Selain itu, yang membuat perempuan itu terharu, suaminya tidak pernah mengeluh jika ia meminta tolong melakukan sebuah pekerjaan rumah. Lelaki itu tidak akan malu untuk berbelanja di pasar ataupun mencuci piring. Suaminya selalu bisa membuatnya merasa menjadi perempuan paling istimewa di dunia

Namun, yang paling membanggakan, suaminya adalah seorang ayah yang selalu dicintai anak anaknya. Tak pernah absen ia menyapa putra-putrinya sebelum mereka terlelap tidur. Dengan ciuman hangat ataupun sekedar usapan. Begitu lembut, begitu penuh cinta.

Jika anak lelakinya menangis tersedu karena berduka, dengan kasih sayang seorang ayah, suaminya akan memeluknya sambil berbisik di telinga kecil itu, “Tegarlah, Nak, tegarlah. Engkau lelaki kebanggaan keluarga. Hatimu harus kuat, harus kuat.”

Jika putrinya yang meraung karena terluka ia akan datang membelainya mesra, seraya mendongengkan kisah pangeran tampan berkuda putih,” Jangan bersedih, Putriku, pangeran berkuda putih itu suatu saat akan datang hanya untukmu, hanya untukmu.”

Dan ini selalu membuat perempuan itu menjadi seorang istri paling beruntung di dunia. Suaminya adalah suami yang didambakan setiap perempuan. Ibu-ibu tetangga mereka selalu berharap suami mereka dapat seperti suami perempuan itu. Menjadi seorang suami yang baik, juga seorang ayah yang baik.

Suaminya memang seorang suami yang baik juga seorang ayah yang baik. Tapi, mengapa ia berselingkuh? Perempuan itu tidak pernah menyangka suaminya akan berbuat demikian. Ia memang tidak memiliki bukti, tapi ia tahu. Ia tahu suaminya main gila dengan perempuan lain. Apakah ini karena ia tidak mencintainya lagi? Benarkah ia tidak mencintainya lagi?
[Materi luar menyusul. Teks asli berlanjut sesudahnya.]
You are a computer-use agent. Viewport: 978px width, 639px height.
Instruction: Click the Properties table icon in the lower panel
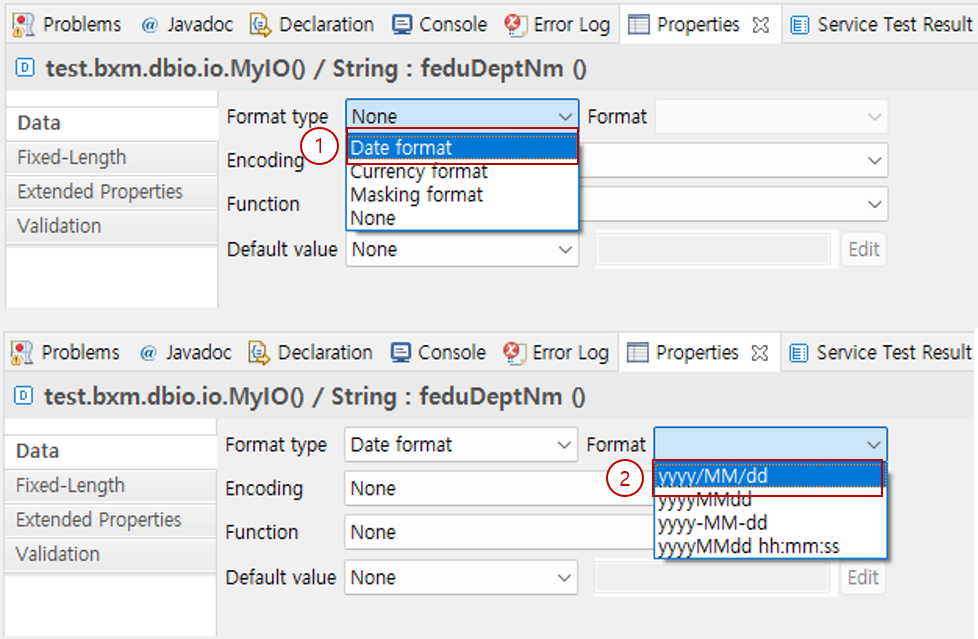tap(638, 353)
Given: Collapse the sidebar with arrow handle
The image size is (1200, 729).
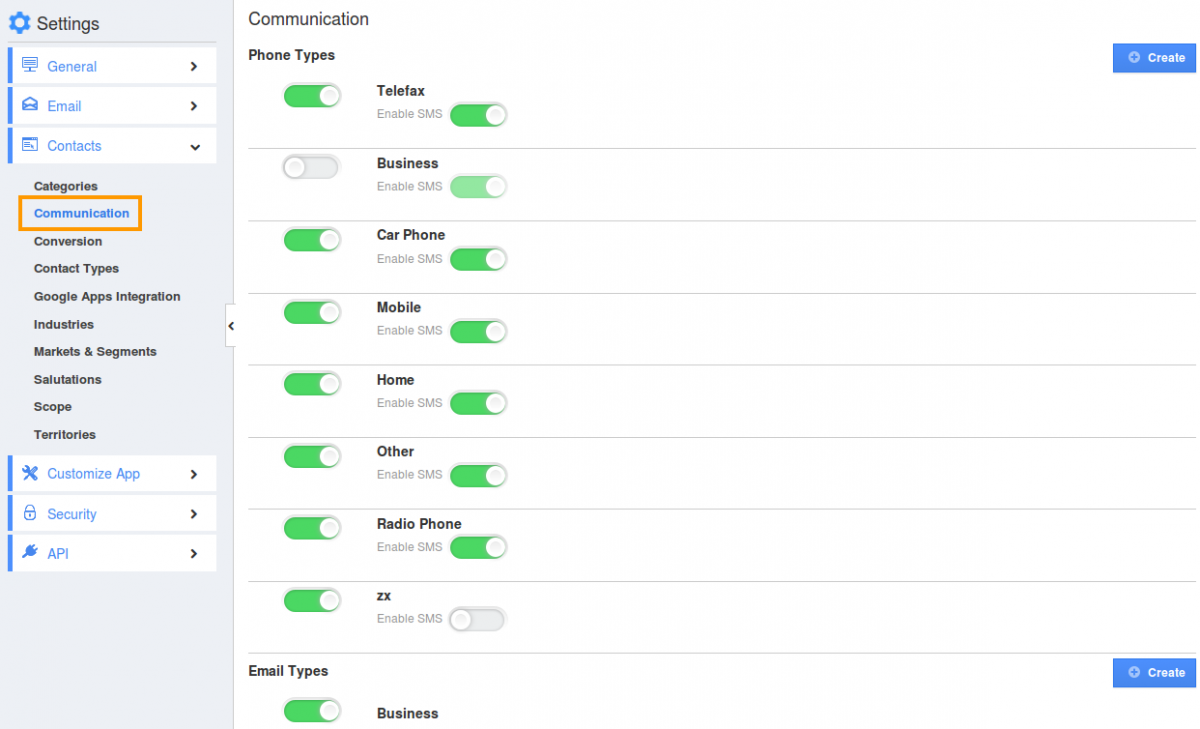Looking at the screenshot, I should (230, 326).
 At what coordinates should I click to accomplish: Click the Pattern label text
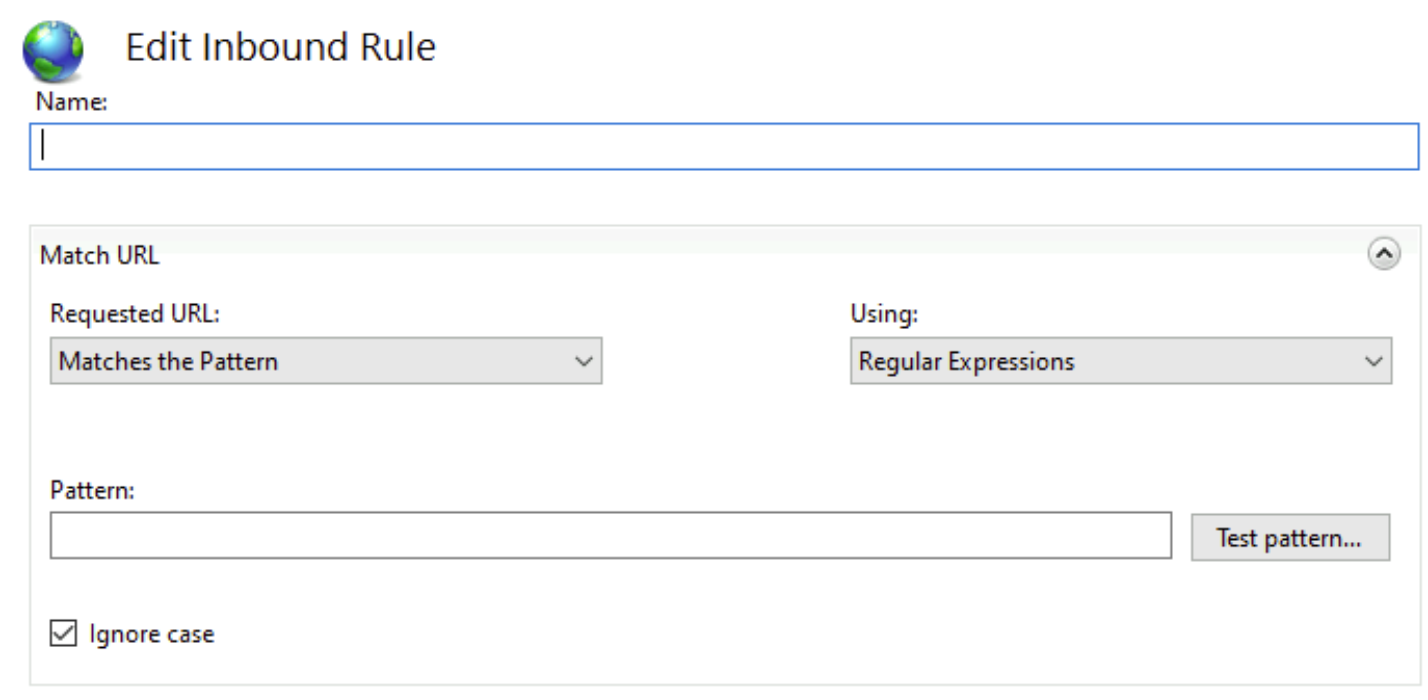92,490
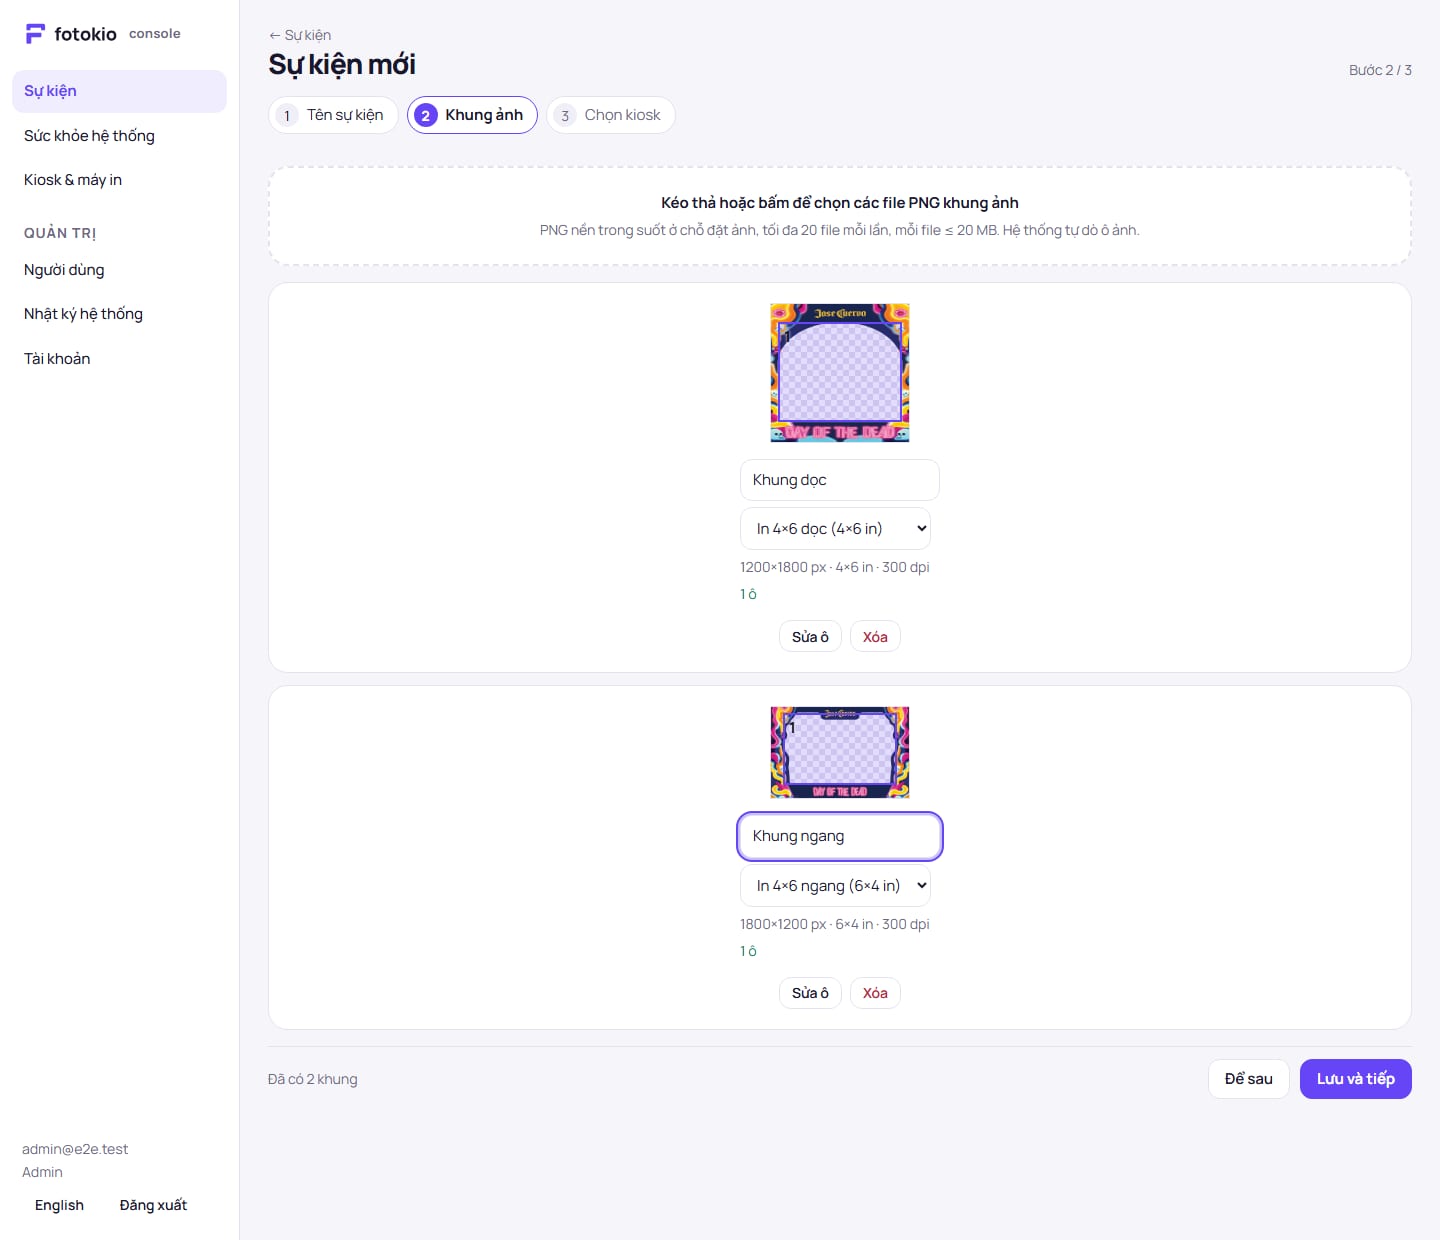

Benarkah suaminya juga tidak mencintainya lagi?. Ia tidak tahu. Ia hanya merasa takut luar biasa. Takut jika suaminya meninggalkan dirinya. Takut jika perkawinan mereka hancur. Takut jika semua orang mengetahui perselingkuhan suaminya.

“Papa ke kantor dulu ya.”

Lelaki itu mencium kening istrinya dengan mesra. Lalu mencium pipi kedua anaknya dengan kehangatan seorang ayah.

“Hati-hati di jalan. Cepat pulang ya, Pa,” perempuan itu berkata layaknya seorang istri yang baik.

Kedua anaknya hanya diam menyaksikan semua itu. Mata mereka, mata kanak kanak yang polos melihat dua orang yang hidup dalam ketakutan masing masing tapi sibuk menyembunyikannya di depan orang-orang. Mereka tidak mengerti mengapa ayah dan ibu mereka mesti bersandiwara satu sama lain. Bukankah mereka keluarga yang bahagia?